The seventh inning may prove to be the key in many Toro games this year, if early trends continue. Dominguez Hills has scored just once in the stretch frame this year, while opponents have managed eight runs.
That may change as the season progresses and starting pitchers grow stronger and can go the distance more often. It could become a point of concern for Wing, however.
Defensively, the team looks solid but not spectacular, Wing said. Dominguez Hills has committed nine errors this season, three against Arizona.
Wing thought the Toros’ pitching would be strong when he saw the team in winter workouts. But so far, things haven’t shaped up that way.
“I’m not convinced yet that we will be a dominating pitching staff,” he said. “In this conference, we have as good a chance as any team to win.

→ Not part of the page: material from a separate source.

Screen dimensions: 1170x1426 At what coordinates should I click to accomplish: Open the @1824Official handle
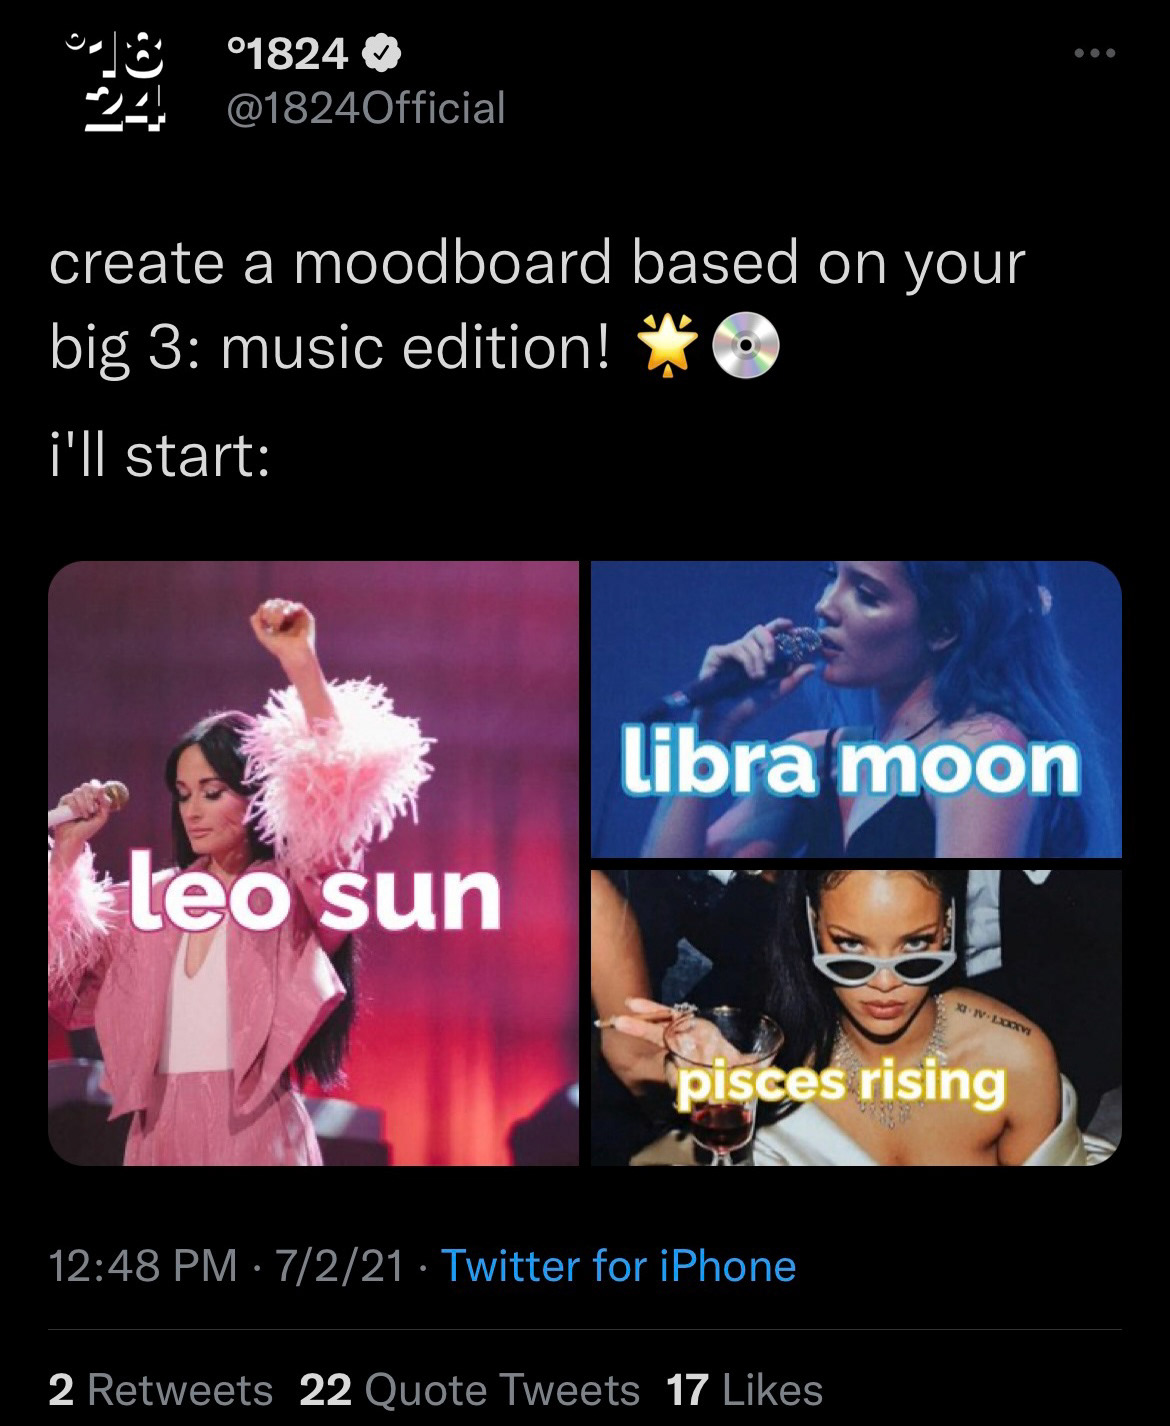click(367, 108)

But so far we’ve been on a roller-coaster ride with our pitchers.”
The staff was dealt a major blow about a month before the season began when ace hurler Chuck Plumley quit.
“He just lost it in his heart,” Wing said. “It wasn’t a disagreement with us or unhappiness with the program; he just didn’t want to play anymore.”
That still left 13 prospective pitchers in the fold. Left-handers Vincent Aguilar (1-1) and Willie Navarette (1-1) have five starts between them. Lefty Armando Gomez is 2-0 and occupies the third spot in the rotation. Wing looks for right-hander Gilbert Diaz, a 10-game winner from Allan Hancock College, who already has a save in relief, to see plenty of action, possibly as a starter. If Diaz comes around, Wing would have the option of mixing up his left-handed rotation.
“There’s no question in my mind,” he said. “The potential is there for us to be a dominating force in the conference.”
When the team is up to bat, Wing lets Mihkelson call the signals.
“He has played here and knows this field very well,” the coach explained.
When he was hired, Wing took a long, hard look at the facilities in Carson and realized that recruiting power-hitting lefties would be out of the question.
The Toro diamond sits on a mesa looking out toward the Palos Verdes Peninsula. In the afternoon the ocean winds whip in against the hitters. Home runs to right and center fields are few.
So Wing decided to build a team that can play “up the middle”--a bunt-and-run team, much like those Mihkelson is used to.
“I’ve geared the team toward handling the bat, the short game of hit and run,” Wing said. “Power hitting is great on the road, but it doesn’t do us any good at home.”
In the CCAA, defending national champion Cal Poly San Luis Obispo is ranked fourth nationally this year. Struggling Cal Poly Pomona already has two losses to 16th-ranked Northridge, but the Broncos remain No. 15. Wing, however, said UC Riverside may be the team to beat.
But then, he said, don’t count the Toros out. “We are a dark horse.”